CONTRIBUIÇÃO DO LEITOR

terça-feira, 21 de junho de 2011

O SILENCIADO DEFENSOR DE TRÓIA

                                                        UMA ODE A HEITORZINHO



                           JAIR ELOI DE SOUZA*


Dezembro de dois mil e quatro, fatídica madrugada do dia onze, parecia amanhecer como tantas outras manhãs. Parecia! Mas algo prenunciava o diferente. O rouxinol madrugadenho não viera, estava tudo silente. Era costume, quando apontavam as primeiras raias do astro rei, anunciar que começara a confecção do seu ninho. Perdera a hora? Porque não viera ofertar seus gorjeios repetitivos, porém harmônicos e melodiosos? Ele que tantas manhãs alegrava a todos no seu ritual de artífice. Entendi, naquela manhã não havia inspiração. Não escutara o tênue bocejo do meu pequeno grande herói, seu grande aliado, quando das vezes que adentrava pela fresta do portal saltitando, talvez querendo pedir licença para confeccionar sua obra, ou mesmo lhe agradecendo porquanto nunca fora molestado por aquele.

Havia feito acordo com o indesejado silêncio sepulcral? Não, não era um admirador do ócio, jamais perdera sua majestade de regente de uma orquestra ímpar, solitária, porém de solfejos múltiplos e de notas coloridas do poético e do lírico. Mas, porque preferira a mudez ensimesmada? Já que nunca deixara de ser o sábio da sinfonia melodiosa.
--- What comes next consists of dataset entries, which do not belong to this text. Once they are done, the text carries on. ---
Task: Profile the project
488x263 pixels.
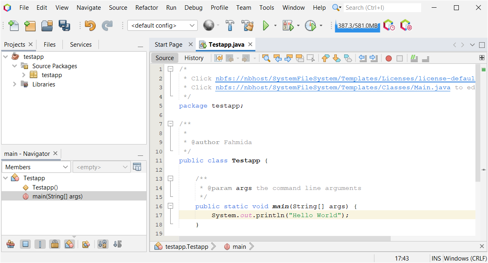Action: coord(310,25)
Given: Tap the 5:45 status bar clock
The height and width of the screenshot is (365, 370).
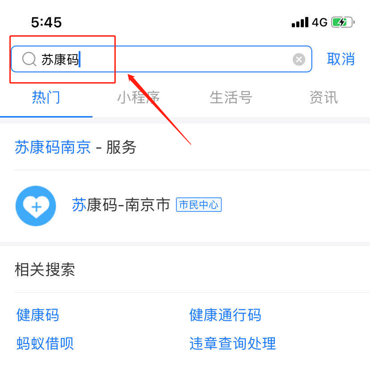Looking at the screenshot, I should click(46, 22).

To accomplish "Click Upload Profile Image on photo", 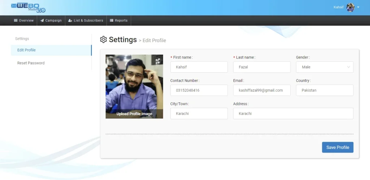I will [x=134, y=114].
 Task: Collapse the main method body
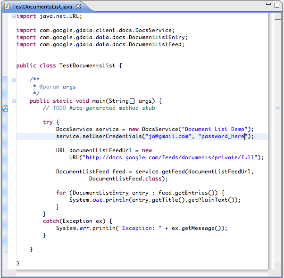click(14, 101)
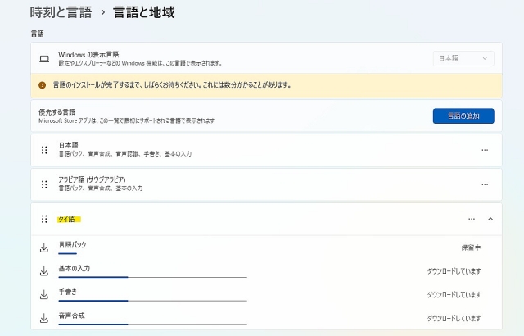
Task: Show more options for タイ語
Action: (471, 219)
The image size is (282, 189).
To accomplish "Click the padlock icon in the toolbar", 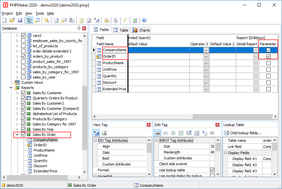I will click(106, 21).
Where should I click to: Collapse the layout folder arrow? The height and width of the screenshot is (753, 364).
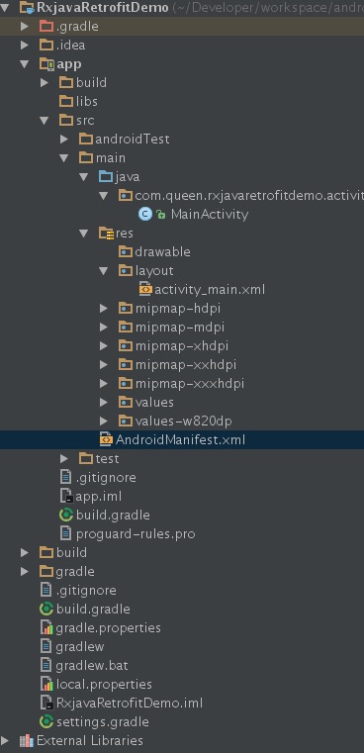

É que naquela manhã estava reservada para algo menos alegre, porém mais divino do que os seus gorjeios. Havia a visita de um querubim celestial, os exércitos divinos recrutaram Heitorzinho, e aquela pequena criatura solfejante estava triste, perdera o som do bocejo de seu velho amigo que ainda dormia, quando de sua chegada nas manhãs chuvosas, em que se amparava nos frechais à beira do telhado do quarto, onde aquele sempre costumava está.

Também naquela manhã não havia ninguém no lugar de costume a quem pudesse pedir licença para sua obra. O martelar melódico de seus gorjeios nos limites da tessitura de seu ninho, perdera o compasso, desafinara, estava tenso, por não dizer dúbio como o pensador de Rodin. A alma do seu trinar  amarelá-la e o seu canto peculiar emudecera. Mas o que dizer de um ser da natureza e de mundo diferente, passar essa sensação para o mundo da racionalidade teórica? Bem, há explicação. No contorno de um ponto comum, mesmo entre seres diferentes, que habitam entre a sinfonia da vida e o réquiem da morte, o bem mais salutar é a vida. E a vida é o bulir, é o cênico, é o mímico. E naquela manhã, não havia no quarto, a silhueta e o cênico do jovem defensor, para aquele inocente pássaro gorjeante menear o seu canto. 


                    
  (*) Professor e Coordenador do Curso de Direito da UFRN.